PASSAGE PROVIDED:
Is Rogers Communications the latest canary in the coal mine of dual-class controlled companies?

January 12, 2022

Dual-Class Shares in Canada

Is Rogers Communications the latest canary in the coal mine of dual-class controlled companies?

Canada has over 100 dual-class controlled public companies with unequal voting rights at last count in the ISS Canadian coverage universe.  Of these, 66 are TSX-listed companies.  In 1987 there was shareholder rebellion over a bid for 49 percent of the voting shares held by the controlling Billes family at Canadian Tire Corporation, as this circumvented a by-law coattail only triggered on acquisition of more than fifty percent control and shut out non-voting shareholders. Subsequently, the TSX mandated that newly listed TSX companies have coattail protections for minority shareholders of dual-class companies. The required coattail protection would ensure that the subordinate class of shareholders share equally in any offer for the superior class common equity, often multiple voting. Despite this, a number of established dual-class companies were grandfathered in.

However, as we have seen over several decades, dual-class controlled companies also subject minority shareholders to other risks including executive compensation concerns, dual-class structure collapse premiums, leadership transition concerns, and most recently family in-fighting over control of the board and company strategy.

ISS has highlighted some of these concerns over the years.  In 2007, Four Seasons Hotels was privatized and Kingdom Hotels International and Cascade Investment, L.L.C., subsequently acquired all of Four Seasons’ Limited Voting Shares (one vote per share) for cash consideration by way of a Plan of Arrangement.  Of the Variable Multiple Voting Shares, amounting to 16.15 votes per share, 100 percent were owned by company founder, Chairman and CEO, Isadore Sharp. These supervoting shares were exchanged for shares of the Purchaser resulting in a five percent equity stake in the newly privatized Four Seasons.  Sharp would also keep his job as Chairman and CEO for an initial term of five years.  Some investors may have balked at the appropriateness of the US$289 million payment made to Sharp under the Four Seasons long-term incentive plan as per the terms of the deal.

MATERIAL:
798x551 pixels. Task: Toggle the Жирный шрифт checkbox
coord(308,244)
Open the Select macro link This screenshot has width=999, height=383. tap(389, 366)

* * *

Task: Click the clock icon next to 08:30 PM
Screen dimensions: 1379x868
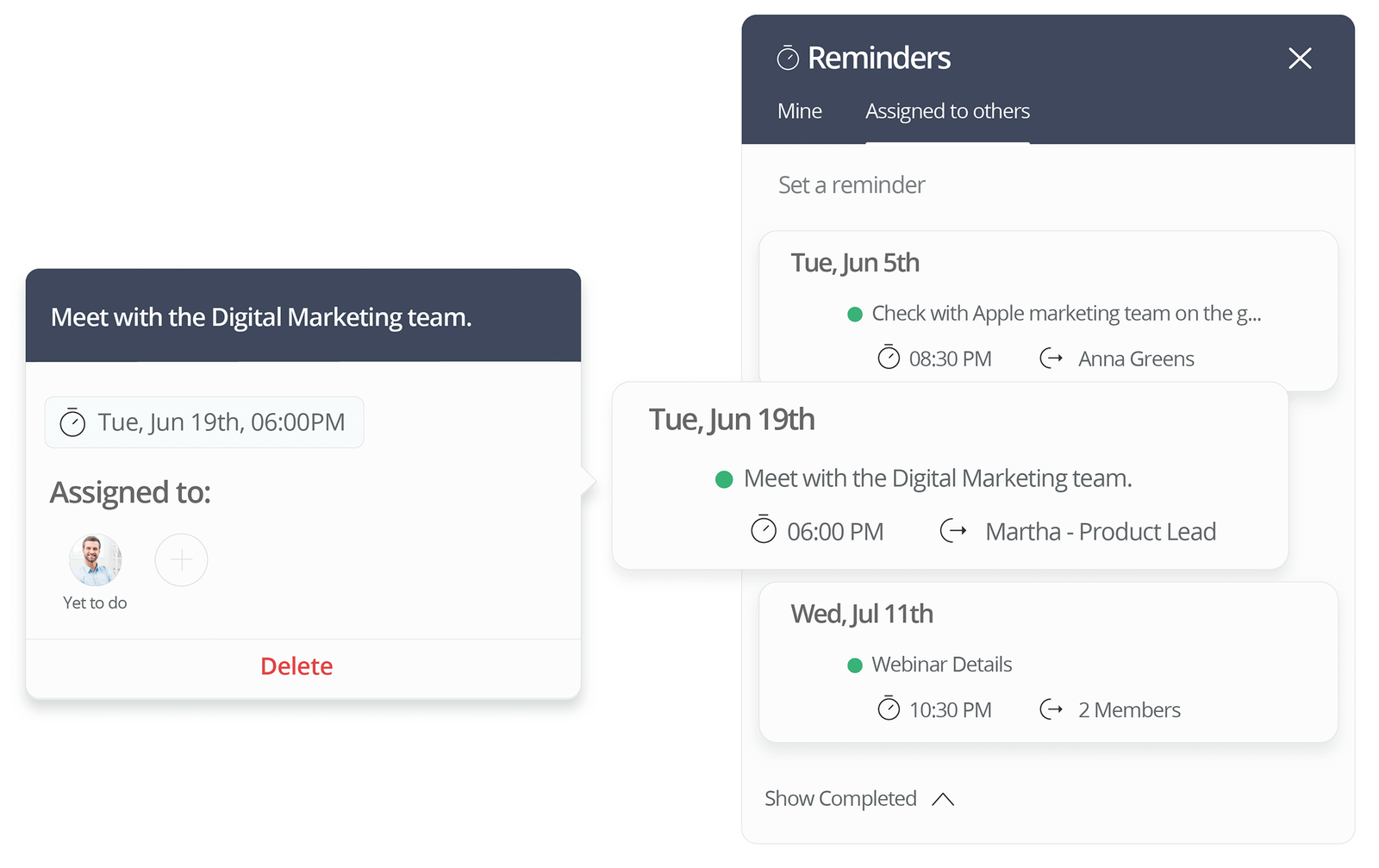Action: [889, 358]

WORK TO COMPLETE:
Retype the passage on dual-class shares in Canada from "ISS has highlighted" to "of the deal.", both ends included.

WORKED ANSWER:
ISS has highlighted some of these concerns over the years.  In 2007, Four Seasons Hotels was privatized and Kingdom Hotels International and Cascade Investment, L.L.C., subsequently acquired all of Four Seasons’ Limited Voting Shares (one vote per share) for cash consideration by way of a Plan of Arrangement.  Of the Variable Multiple Voting Shares, amounting to 16.15 votes per share, 100 percent were owned by company founder, Chairman and CEO, Isadore Sharp. These supervoting shares were exchanged for shares of the Purchaser resulting in a five percent equity stake in the newly privatized Four Seasons.  Sharp would also keep his job as Chairman and CEO for an initial term of five years.  Some investors may have balked at the appropriateness of the US$289 million payment made to Sharp under the Four Seasons long-term incentive plan as per the terms of the deal.